Cardiac Damage Induced by Renal Ischemia/Reperfusion Injury in Hyperlipidemic Rats: Role of PPAR-α Agonist

Background

In view of the reported efficacy of peroxisome proliferator-activated receptor-α in renal ischemia/reperfusion (I/R) injury, the present study was designed to investigate the effect of fenofibrate on cardiac damage induced by renal I/R in hyperlipidemic rats.

Methods

Male Wistar rats were divided into five groups: Group 1, normal control; Group 2, hyperlipidemic control; Group 3, renal I/R injury; Group 4, hyperlipidemic + renal I/R injury; and Group 5, hyperlipidemic +renal I/R injury + fenofibrate. Hyperlipidemia was induced by feeding the rats with cholesterol (500 mg/kg per oral) in hydrogenated ground nut oil (as a vehicle) for 4 weeks. At the end of the fourth week, renal I/R injury was induced by occlusion of both renal vascular pedicles for 60 minutes, followed by 24-hour reperfusion.
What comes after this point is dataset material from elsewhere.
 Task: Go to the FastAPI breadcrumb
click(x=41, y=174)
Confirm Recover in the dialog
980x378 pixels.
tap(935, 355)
In the treatment group, fenofibrate (100 mg/kg per oral, dissolved in water containing 0.2% methyl cellulose) was given 2 weeks before I/R injury. At the end of the experiment, blood and heart were isolated for biochemical analysis.

Results

Hyperlipidemic I/R rats have significantly higher levels of cardiac lipid peroxidation, xanthine oxidase, nitric oxide and myeloperoxidase, and lower levels of antioxidant enzymes (reduced glutathione, superoxide dismutase and catalase) compared to non-hyperlipidemic I/R rats, the levels of which were restored after treatment with fenofibrate. Cardiac functional enzymes were normalized after the administration of fenofibrate.

Conclusion

This study elucidated the oxidative role of cardiac damage induced by renal I/R via inflammatory mediators, which was attenuated by fenofibrate.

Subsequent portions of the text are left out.